Multiple sources connected to both sides tell us … the couple broke things off a few weeks ago after months of casual dating.
Distance was definitely a factor — Lima lives in Miami, Julian lives in Boston and has a daughter in L.A. …
We’re told Edelman was taken by surprise by the baby talk — he didn’t think things were THAT serious. Lima was all about it and felt he could be “the one.”
You might hate the Patriots. You might be sick of hearing all the White Receiver cliches about scrappy, overachieving, tough competitors with high football IQs who just love to play the game. But no matter who you are, where you’re from or who’s jersey you wear, you’ve got to respect the fuck out of Julian Edelman’s move here.
Adriana Lima is one of the most perfect specimens 100,000 years of human female evolution has ever produced. Fact, not opinion. And she worships Julian Edelman. That catch he made in the Super Bowl turned her into a water park. She sat there in the postgame staring at him like it was all she could do to keep from giving him a Rusty Trombone right there in front of the world. If Minitron decided to plant his flag and claim her uterus as his own, he’d cement his place alongside Brady, Timberlake, Jeter and DiCaprio at the top of the Babehound Food Chain.
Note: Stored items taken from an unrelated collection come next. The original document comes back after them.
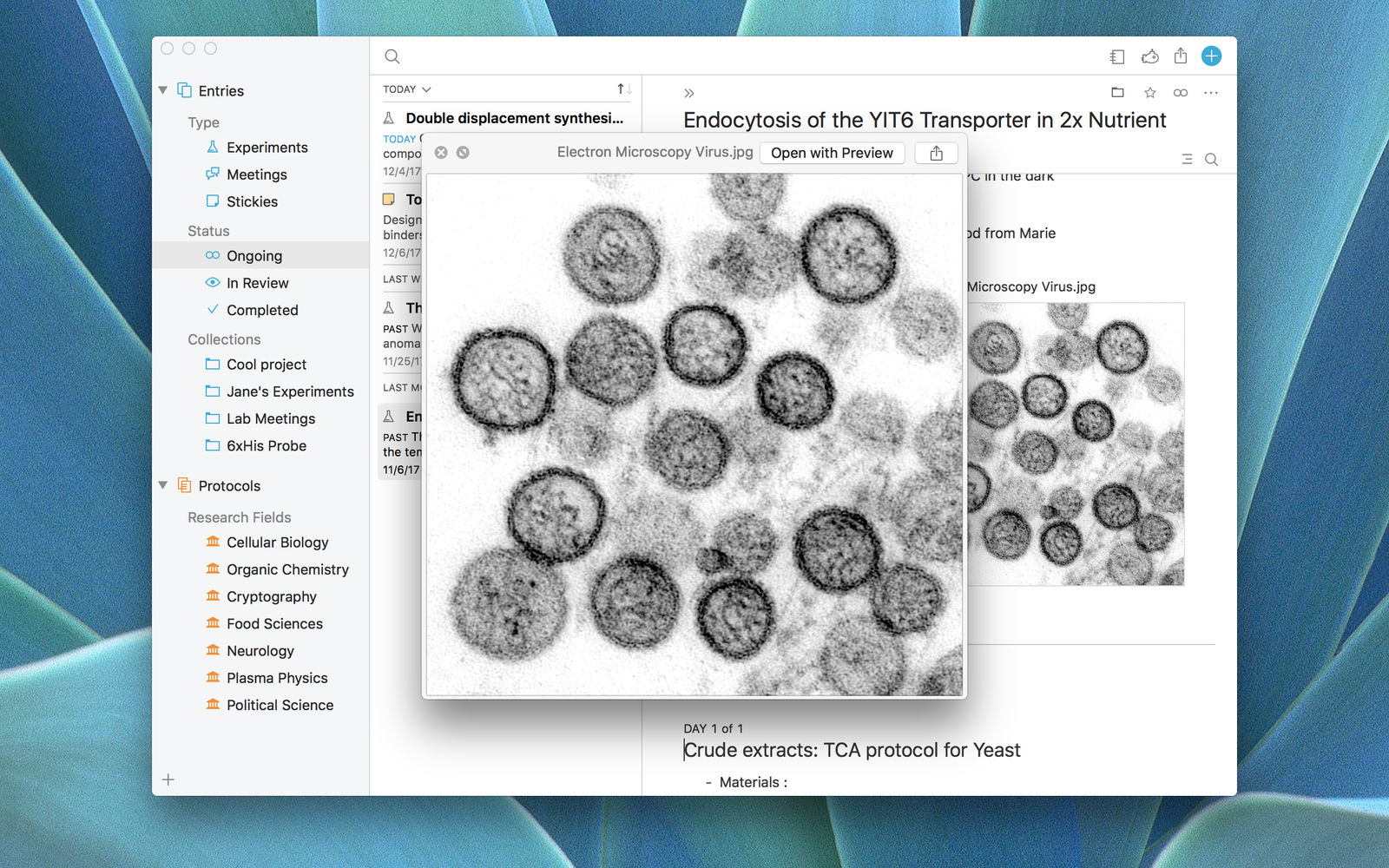Toggle the sort order arrows in list
This screenshot has width=1389, height=868.
point(624,89)
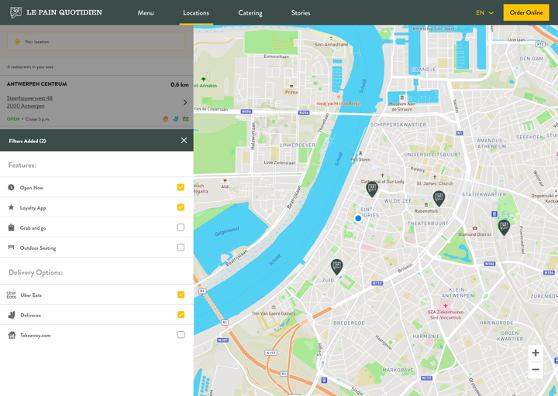
Task: Expand Antwerpen Centrum details chevron
Action: click(185, 102)
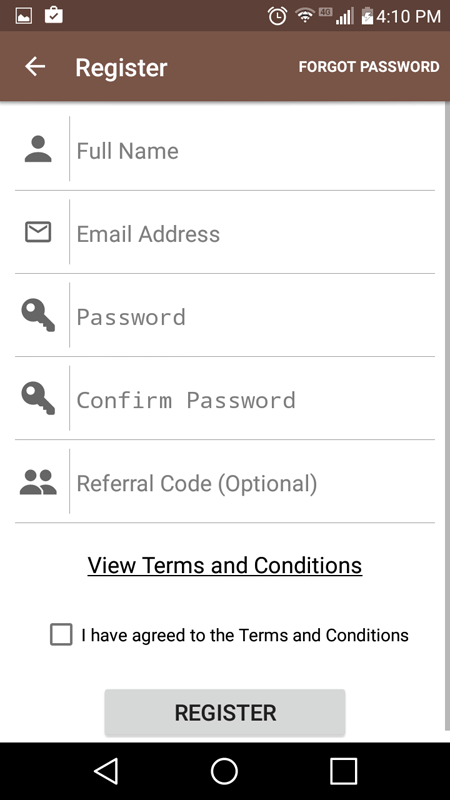Screen dimensions: 450x800
Task: Tap the Android home circle button
Action: click(x=224, y=770)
But ultimately, Edelman chose the life of a true Cocksman. A guy who can’t be pinned down. Who won’t sit there and watch an inhumanly sexy supermodel risk damaging her looks making his babies. He’s done the supermodel babymama thing already, and she’s a good enough sport to let him move on and live the life he wants. That of a loner. A ramblin’ man. Like so many great American icons. The cowboy who rides into town, fights off the bad guys, downs a bottle of whiskey, fucks the farmer’s daughter and then he’s gotta ride.
There aren’t many men that would make that choice. It takes the kind of balls and self-confidence the rest of us only wish we had in our wildest dreams. Edelman’s like the guy who quits the greatest job anyone could want because he’s going to gamble on himself. Not bad for a 7th round quarterback out of Kent State that nobody wanted. And by God, you’ve got to root for that. If there’s a better looking woman out there than Adriana Lima, now would be the right time to get ahold of Julian Edelman.